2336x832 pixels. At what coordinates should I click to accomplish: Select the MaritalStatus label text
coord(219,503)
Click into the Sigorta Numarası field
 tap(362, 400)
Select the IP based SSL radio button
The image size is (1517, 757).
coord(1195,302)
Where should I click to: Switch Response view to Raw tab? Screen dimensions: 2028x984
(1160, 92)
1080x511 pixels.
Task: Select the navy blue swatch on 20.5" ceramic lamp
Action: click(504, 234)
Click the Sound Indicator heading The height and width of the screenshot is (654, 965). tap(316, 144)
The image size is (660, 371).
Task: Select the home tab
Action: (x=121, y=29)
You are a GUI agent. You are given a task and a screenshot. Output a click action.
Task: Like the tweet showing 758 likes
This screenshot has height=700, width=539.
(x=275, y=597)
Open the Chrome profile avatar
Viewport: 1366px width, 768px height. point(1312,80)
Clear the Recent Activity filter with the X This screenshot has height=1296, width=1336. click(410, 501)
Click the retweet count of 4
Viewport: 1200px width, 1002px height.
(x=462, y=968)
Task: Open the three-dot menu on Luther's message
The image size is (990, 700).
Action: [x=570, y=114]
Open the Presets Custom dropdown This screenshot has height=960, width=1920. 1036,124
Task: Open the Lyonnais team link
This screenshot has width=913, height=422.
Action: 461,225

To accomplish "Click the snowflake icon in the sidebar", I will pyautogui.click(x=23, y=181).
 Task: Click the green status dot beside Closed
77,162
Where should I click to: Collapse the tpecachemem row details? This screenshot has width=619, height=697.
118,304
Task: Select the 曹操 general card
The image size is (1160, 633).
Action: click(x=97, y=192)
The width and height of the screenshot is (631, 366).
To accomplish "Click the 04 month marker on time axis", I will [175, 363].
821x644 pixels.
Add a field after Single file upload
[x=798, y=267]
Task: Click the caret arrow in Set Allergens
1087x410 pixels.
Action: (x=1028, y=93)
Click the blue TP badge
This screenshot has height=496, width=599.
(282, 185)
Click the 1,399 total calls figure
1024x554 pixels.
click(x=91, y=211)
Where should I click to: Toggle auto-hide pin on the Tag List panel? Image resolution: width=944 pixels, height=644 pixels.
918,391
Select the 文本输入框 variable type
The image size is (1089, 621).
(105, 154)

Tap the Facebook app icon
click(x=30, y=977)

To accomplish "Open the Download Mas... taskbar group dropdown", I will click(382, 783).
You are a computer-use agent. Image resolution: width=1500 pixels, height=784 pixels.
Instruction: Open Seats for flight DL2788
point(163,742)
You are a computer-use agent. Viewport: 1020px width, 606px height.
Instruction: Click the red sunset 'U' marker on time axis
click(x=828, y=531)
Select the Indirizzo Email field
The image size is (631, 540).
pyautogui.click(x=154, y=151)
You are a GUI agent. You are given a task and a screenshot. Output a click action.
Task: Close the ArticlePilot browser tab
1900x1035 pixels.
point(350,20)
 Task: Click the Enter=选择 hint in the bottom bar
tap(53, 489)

> _PROBLEM TO SOLVE_
Return the whole listing, keeping each word as it stands.

> _FINISHED TASK_
2336x832 pixels. At what coordinates should I click to accomplish: Select the MaritalStatus label text
coord(219,503)
Click into the Sigorta Numarası field
 tap(362, 400)
Select the IP based SSL radio button
The image size is (1517, 757).
coord(1195,302)
Where should I click to: Switch Response view to Raw tab? Screen dimensions: 2028x984
(1160, 92)
1080x511 pixels.
Task: Select the navy blue swatch on 20.5" ceramic lamp
Action: click(504, 234)
Click the Sound Indicator heading The height and width of the screenshot is (654, 965). tap(316, 144)
The image size is (660, 371).
Task: Select the home tab
Action: (x=121, y=29)
You are a GUI agent. You are given a task and a screenshot. Output a click action.
Task: Like the tweet showing 758 likes
This screenshot has height=700, width=539.
(x=275, y=597)
Open the Chrome profile avatar
Viewport: 1366px width, 768px height. point(1312,80)
Clear the Recent Activity filter with the X This screenshot has height=1296, width=1336. click(410, 501)
Click the retweet count of 4
Viewport: 1200px width, 1002px height.
(x=462, y=968)
Task: Open the three-dot menu on Luther's message
The image size is (990, 700).
Action: [x=570, y=114]
Open the Presets Custom dropdown This screenshot has height=960, width=1920. 1036,124
Task: Open the Lyonnais team link
This screenshot has width=913, height=422.
Action: 461,225

To accomplish "Click the snowflake icon in the sidebar", I will pyautogui.click(x=23, y=181).
 Task: Click the green status dot beside Closed
77,162
Where should I click to: Collapse the tpecachemem row details? This screenshot has width=619, height=697.
118,304
Task: Select the 曹操 general card
The image size is (1160, 633).
Action: click(x=97, y=192)
The width and height of the screenshot is (631, 366).
To accomplish "Click the 04 month marker on time axis", I will [175, 363].
821x644 pixels.
Add a field after Single file upload
[x=798, y=267]
Task: Click the caret arrow in Set Allergens
1087x410 pixels.
Action: (x=1028, y=93)
Click the blue TP badge
This screenshot has height=496, width=599.
(282, 185)
Click the 1,399 total calls figure
1024x554 pixels.
click(x=91, y=211)
Where should I click to: Toggle auto-hide pin on the Tag List panel? Image resolution: width=944 pixels, height=644 pixels.
918,391
Select the 文本输入框 variable type
The image size is (1089, 621).
(105, 154)

Tap the Facebook app icon
click(x=30, y=977)

To accomplish "Open the Download Mas... taskbar group dropdown", I will click(382, 783).
You are a computer-use agent. Image resolution: width=1500 pixels, height=784 pixels.
Instruction: Open Seats for flight DL2788
point(163,742)
You are a computer-use agent. Viewport: 1020px width, 606px height.
Instruction: Click the red sunset 'U' marker on time axis
click(x=828, y=531)
Select the Indirizzo Email field
The image size is (631, 540).
pyautogui.click(x=154, y=151)
You are a GUI agent. You are given a task and a screenshot. Output a click action.
Task: Close the ArticlePilot browser tab
1900x1035 pixels.
point(350,20)
 Task: Click the Enter=选择 hint in the bottom bar
tap(53, 489)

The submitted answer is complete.